7La précision et l’acuité de l’examen auquel ont été soumises plusieurs scènes filmiques, voire certains plans isolés, étaient nécessaires pour déplier artificiellement les dimensions multiples qu’une séquence audiovisuelle tient impliquées. Mais elles ne reflètent absolument pas la pratique réelle d’un spectateur de cinéma. Leur lourdeur et leur excessive application risquent au contraire d’occulter l’extravagance et la légèreté d’une écoute panique, ouverte à toutes les formes de polysémie, de surdétermination, et appliquée seulement à « laisser surgir ». Car le son qui déplace les lignes incite à écouter comme on danse, à accepter les brusques changements d’orientation, à progresser au rythme des formes qui s’échangent.
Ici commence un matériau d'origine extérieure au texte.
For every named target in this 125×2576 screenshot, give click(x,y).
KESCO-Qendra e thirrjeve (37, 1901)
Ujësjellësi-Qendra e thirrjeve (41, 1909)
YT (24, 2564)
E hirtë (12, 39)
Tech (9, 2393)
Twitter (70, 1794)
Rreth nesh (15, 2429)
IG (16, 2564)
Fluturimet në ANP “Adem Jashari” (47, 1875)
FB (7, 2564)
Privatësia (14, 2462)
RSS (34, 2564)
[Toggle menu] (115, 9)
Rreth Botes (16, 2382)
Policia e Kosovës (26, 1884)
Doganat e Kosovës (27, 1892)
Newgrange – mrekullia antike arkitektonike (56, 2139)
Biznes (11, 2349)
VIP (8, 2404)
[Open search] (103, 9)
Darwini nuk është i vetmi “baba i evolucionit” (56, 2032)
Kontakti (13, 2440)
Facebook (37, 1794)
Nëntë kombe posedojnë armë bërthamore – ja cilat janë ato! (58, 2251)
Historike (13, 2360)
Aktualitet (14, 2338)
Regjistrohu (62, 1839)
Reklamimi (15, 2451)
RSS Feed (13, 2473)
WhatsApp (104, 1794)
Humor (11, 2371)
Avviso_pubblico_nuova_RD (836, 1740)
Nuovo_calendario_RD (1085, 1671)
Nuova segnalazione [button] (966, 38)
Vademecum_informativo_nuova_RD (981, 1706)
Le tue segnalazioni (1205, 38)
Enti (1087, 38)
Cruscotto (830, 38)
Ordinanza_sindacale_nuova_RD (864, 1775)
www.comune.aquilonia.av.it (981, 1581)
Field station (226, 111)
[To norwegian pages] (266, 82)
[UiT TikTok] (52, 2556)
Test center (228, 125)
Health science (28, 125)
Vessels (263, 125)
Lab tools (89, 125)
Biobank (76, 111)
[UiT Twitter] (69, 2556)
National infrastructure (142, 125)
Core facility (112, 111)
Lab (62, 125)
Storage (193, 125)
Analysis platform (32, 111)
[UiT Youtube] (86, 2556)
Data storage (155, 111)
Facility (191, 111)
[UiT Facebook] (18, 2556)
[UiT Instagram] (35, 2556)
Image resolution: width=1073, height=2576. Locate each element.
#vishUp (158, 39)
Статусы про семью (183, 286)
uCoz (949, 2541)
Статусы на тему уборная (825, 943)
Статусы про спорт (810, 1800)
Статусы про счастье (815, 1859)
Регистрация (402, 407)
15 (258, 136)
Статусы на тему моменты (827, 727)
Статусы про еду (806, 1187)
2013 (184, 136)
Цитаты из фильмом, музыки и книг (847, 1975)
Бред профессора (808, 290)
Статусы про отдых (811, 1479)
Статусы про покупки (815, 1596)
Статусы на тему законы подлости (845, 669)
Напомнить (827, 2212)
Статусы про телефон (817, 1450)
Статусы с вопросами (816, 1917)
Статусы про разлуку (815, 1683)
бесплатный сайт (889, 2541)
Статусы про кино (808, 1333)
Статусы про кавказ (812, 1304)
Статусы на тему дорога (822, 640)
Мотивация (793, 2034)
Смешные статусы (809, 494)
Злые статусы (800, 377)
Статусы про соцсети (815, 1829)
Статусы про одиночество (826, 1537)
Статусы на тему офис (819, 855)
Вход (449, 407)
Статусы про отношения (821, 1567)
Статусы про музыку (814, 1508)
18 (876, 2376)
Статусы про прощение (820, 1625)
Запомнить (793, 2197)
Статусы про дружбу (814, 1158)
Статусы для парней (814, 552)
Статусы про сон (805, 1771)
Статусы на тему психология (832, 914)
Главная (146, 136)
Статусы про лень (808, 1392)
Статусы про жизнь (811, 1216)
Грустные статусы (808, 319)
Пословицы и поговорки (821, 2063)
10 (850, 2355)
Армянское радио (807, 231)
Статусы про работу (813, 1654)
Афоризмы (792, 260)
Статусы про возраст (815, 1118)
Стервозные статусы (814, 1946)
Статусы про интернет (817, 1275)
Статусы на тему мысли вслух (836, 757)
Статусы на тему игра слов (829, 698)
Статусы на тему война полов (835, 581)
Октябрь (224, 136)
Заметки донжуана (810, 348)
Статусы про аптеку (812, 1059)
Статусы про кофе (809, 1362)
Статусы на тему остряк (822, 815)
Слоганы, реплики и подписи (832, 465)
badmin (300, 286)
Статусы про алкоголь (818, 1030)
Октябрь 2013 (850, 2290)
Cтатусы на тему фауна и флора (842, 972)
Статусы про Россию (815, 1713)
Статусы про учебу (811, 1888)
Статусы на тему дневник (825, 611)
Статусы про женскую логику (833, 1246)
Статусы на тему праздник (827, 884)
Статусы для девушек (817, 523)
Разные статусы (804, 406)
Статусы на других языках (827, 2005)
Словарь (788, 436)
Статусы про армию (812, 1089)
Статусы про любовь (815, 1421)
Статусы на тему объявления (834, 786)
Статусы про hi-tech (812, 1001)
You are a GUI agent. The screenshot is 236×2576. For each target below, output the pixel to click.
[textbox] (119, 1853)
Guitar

Le capter dans son entretien labile avec l’image suppose une attention flottante, suspendue entre plusieurs représentations du temps et de l’espace, susceptible de se laisser distraire par les résonances inattendues qui se manifestent entre des éléments sonores et visuels soudain libérés du strict ordonnancement narratif-représentatif. Cette attention dévoyée, qui abandonne la ligne droite d’une recherche de cohérence pour emprunter des chemins de traverse, fait seule place à l’irrectitude essentielle des traces acoustiques. Une trace, insituable dans le temps puisqu’elle ne fait que passer, illocalisable dans l’espace puisqu’elle diffuse, atteste d’une présence sans permettre d’en fixer la nature. Pur événement, elle n’emporte en écho que l’apparaître ou le disparaître des formes. Ce qui est perçu sur le mode d’un retracement ne peut être saisi qu’en esquisse, et l’interprétation se fait conduite interrogative, danse entre plusieurs directions de sens qui s’échangent.